Выбрать главу

Однако сам Лев Николаевич Толстой после этого перестал ходить в церковь, молиться, как-то охладел к церкви. Еще открывается нам: он говорит, что «я и раньше не верил в Бога, я не знал этого, это была не вера, а это было, скорее всего, доверие к чему-то, чем была вера». И с легкостью отошел от этого. Будучи восемнадцатилетним, он уже начал кое-что писать, и одновременно поставил перед собой вопрос смысла жизни. Вот что он говорит: «Моим смыслом жизни стало совершенствование». Совершенствование в чем? И он, так как отошел от Бога, то есть, суть Бога уже в нем не присутствовала, — признавал Бога, но не воспринимал Его как смысл жизни, — то смысл своего становления он видел только в физическом и умственном совершенствовании. Он изощрялся во всех этих сферах, чтобы много читать и заниматься физическим трудом. И он был, кстати сказать, хорошим тружеником. Вместе с крестьянами работал, так же, как и они, не уставая. И он совершенствовался в этом. То есть, это стало для него смыслом жизни.

Потом Толстой оказался в Санкт-Петербурге. Кстати говоря, он бросил университет в Казани, где учился. Ушел со второго курса. Шесть месяцев или один год проучился в группе востоковедения, потом — на юридическом факультете, а затем бросил все и уехал в Санкт-Петербург, и там оказался среди богемских братьев, то есть среди молодых людей, поэтов, художников, у которых была своя философия. А эта философия была такая: жизнь развивается, общество развивается, но развивают их люди-интеллектуалы, а среди интеллектуалов самыми важными являются художники и поэты. «Поэты и художники — это мы, которые ведем народ, а для этого мы должны писать». А в чем была для них теория и смысл жизни? Она была в том, как он говорит, «мы писали о том, о чем сами не знали, и воспитывали людей так, как сами не знали, как надо воспитывать», то есть давали людям то, о чем сами не знали. Это такой странный подход. Чем это объясняется? Тем, что «это все вдохновение, а откуда берется вдохновение, мы не знаем, вот ты — вдохновляешься, пишешь, а это даешь народу», как будто ты не зависим от своего произведения. Эту теорию он вынашивал долго.

Но там же признавался, что ему не нравилось сообщество этих людей. Это были пакостные, мелкие люди, иногда предавали друг друга, спорили между собой. И то, что они спорили между собой, заставило задуматься: значит, нет истины, раз такой возникает спор между якобы поэтами и художниками. «Мои писания, — говорил он, — тогдашнего времени были такие: они отчасти и насмешливые, отчасти я хотел показать себя, хотел прославиться, иметь деньги, и я это имел, мне аплодировали, мне доставались большие гонорары, я жил вольготно, у меня были женщины, было все»…

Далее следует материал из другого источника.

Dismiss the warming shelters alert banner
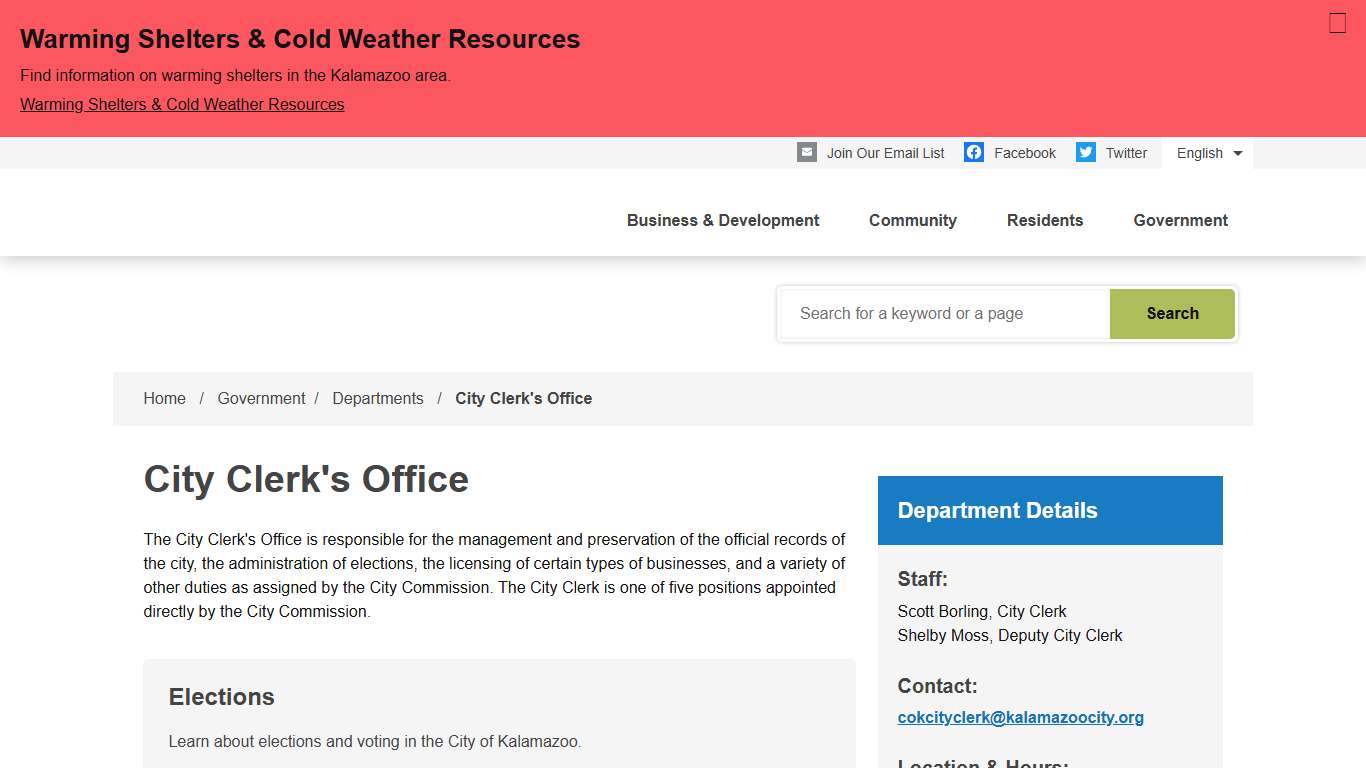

А потом участвовал в войне. Эта война тоже породила в нем некий смысл жизни. Я не знаю, назвать это, опять-таки, желанием прославиться, возвыситься над кем-то, потому что он сам об этом так говорит: «Хотел возвыситься, хотел жить лучше, чем другие, иметь больше, чем другие, прославиться даже больше, чем Пушкин, чем Шекспир, чем Мольер»… Прославиться больше — он к этому стремился! Совершенствование, в этом плане, уже проходило в нем. «Это становится, — говорил он, — смыслом жизни». И вот то, что он вспоминает в связи с этим, когда он уже как будто далек от Бога, — для него материальные блага становятся высшими ценностями, — когда он вспоминает уже в сорокалетнем возрасте об этом прошлом, он открывает нам удивительную свою тайну, жуткую тайну, от которой дрожь пробирает. Он говорил: «Я убивал, я насиловал, я отнимал, я воровал, я делал все это. А теперь мне очень трудно, жутко все это вспоминать». Он насиловал своих крестьян, а на войне убивал людей. Он сам говорил эту правду, он не мог лгать.

Это — исповедь, а не литературное произведение. Это есть исповедь, открытый текст его души. Но потом видит, что оказывается это не жизнь. И после того, как он женился, — а тогда ему уже было 28–29 лет, — вдруг на него нападают некие минуты, когда он просто не знает, где находится и чем занимается. Перед ним возникает большой вопросительный знак: «Зачем?» Он до этого хотел расширить свое большое имение в Самаре. У него 600 голов лошадей, а хочет иметь больше. Но вдруг возникает вопрос: «А зачем мне все это?» — «Хорошо, буду иметь больше, много буду иметь, а дальше, зачем?» Он любит жену. — «А дальше, а зачем?» Он воспитывает детей. — «А дальше, а зачем?» Пишет книги. — «А дальше, а зачем?» Вот этот вопрос: «Зачем я должен это делать?» — все больше и больше довлеет над ним.